Discriminatory Distress, HIV Risk Behavior, and Community Participation among American Indian / Alaska Native Men Who Have Sex with Men
Authors: Matthew A. Town, Karina L. Walters, E. Roberto Orellana
Publication Year: 2021
Journal: Ethnicity and Health
Keywords: Health Disparities; HIV/AIDS; LGBTQ/2S; Mental and Behavioral Health; Minority Groups; Race; Sexuality; Men Having Sex With Men (MSM); Discriminatory Distress; Risk Behavior
Short Abstract: Research regarding men who have sex with men (MSM) indicates that exposure to discrimination based on race and sexuality are positively associated with increased incidence of unprotected anal intercourse (UAI).

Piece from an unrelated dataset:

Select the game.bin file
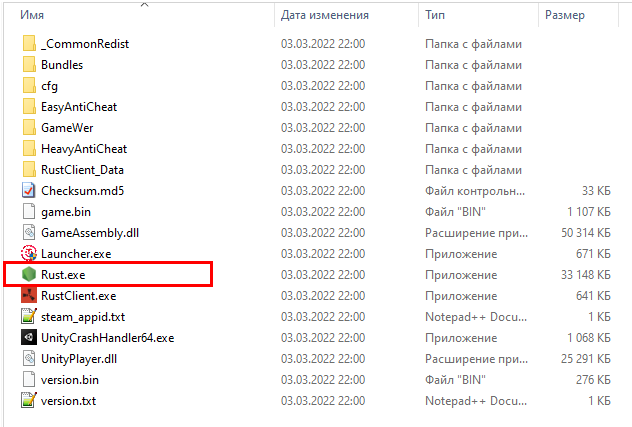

Abstract: Research regarding men who have sex with men (MSM) indicates that exposure to discrimination based on race and sexuality are positively associated with increased incidence of unprotected anal intercourse (UAI). In an effort to better understand this association, we assessed the associations of discriminatory distress with UAI among a sample of 183 American Indian and Alaska Native (AI/AN) MSM using survey data drawn from the HONOR Project. The HONOR Project examined the relationship between trauma, coping, and health behaviors among Two-Spirits (a contemporary name for gender and sexual minorities among American Indian and Alaska Native people). Using multivariable logistic regression techniques, our analysis showed participants reporting higher mean levels of distress from two-spirit discrimination had higher odds of reporting UAI (OR = 1.99, 95% CI, 1.19–3.32) compared to those reporting lower levels of distress. This analysis also showed lower odds of engaging in UAI among participants reporting higher levels of participation in LGBT specific online forums (OR = 0.86, CI = 0.75, 0.99; p < .05) and attending Two-Spirit events (OR = 0.82, CI = 0.71, 0.94; p < .01). Future prevention research and program designs should address the differential impact of discrimination and community participation on sexual behavior specifically among AI/AN MSM.